Hujan lagi... Kelabu. Aku pernah berbicara tentang hujan dan suasana sendu yang dihadirkannya. Aku juga pernah bertanya mengapa hujan dapat sedahsyat ini mempengaruhiku. Dan aku masih saja belum menemukan jawabannya.
Apa mungkin di kehidupan lalu aku memiliki kenangan pahit tentang hujan? Aku rindu... Hujan ini membuat aku rindu. Entah rindu pada apa, atau rindu pada siapa.
Langit terlihat gelap berselimutkan awan hitam. Rintik kemudian berubah menjadi semakin deras. Kami terlalu asyik dengan pembicaraan dan perselisilan kecil saat itu. Saling berebut telepon genggam sampai truk hijau besar itu berada sangat dekat di depan kami. Ia dengan cepat memutar setir menghindari wajah truk yang nyaris saja mencium bibir mobil sedan kami.
Kami mungkin sangat beruntung saat itu bukan jurang di samping kami. Sangat beruntung masih tersisa ruang kecil untuk kami menghindar. Kami terdiam. Saling memandang. Apa itu tadi?
Kami hampir saja tabrakan gara-gara sebuah telepon, menyepelekan sebuah konsentrasi hanya untuk sebuah komunikasi yang bisa dilakukan nanti.
Aku masih shock. Dadaku naik turun, napasku terengah. Mobil mulai melaju lebih normal. Sebenarnya aku masih bingung, apa yang tadi kami lakukan? Nyaris saja.

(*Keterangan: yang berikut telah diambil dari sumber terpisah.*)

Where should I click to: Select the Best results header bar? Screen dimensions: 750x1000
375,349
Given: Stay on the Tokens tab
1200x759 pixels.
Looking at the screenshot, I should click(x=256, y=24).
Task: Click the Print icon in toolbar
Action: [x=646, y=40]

Hari itu hari purnama, hari saat bulan terlihat penuh, full moon. Kami pergi ke kampung halaman untuk sekedar menghaturkan puja sembah kehadapan Tuhan kami. Mungkin karena itu kami masih dilindungi, mungkin karena itu masih ada kami. Dan mungkin masih ada waktu untuk kami untuk memperbaiki diri. Dan saat itu juga aku mengerti. Kita tidak butuh kemenangan. Tak butuh suatu pencapaian yang tinggi. Hanya butuh menerima. Menerima setiap moment yang harus kita alami. Dan itulah sebuah kemenangan. Saat kita mampu menerima setiap detail kehidupan yang kita alami. Aku ingin memenangkan ini. Ini saja cukup.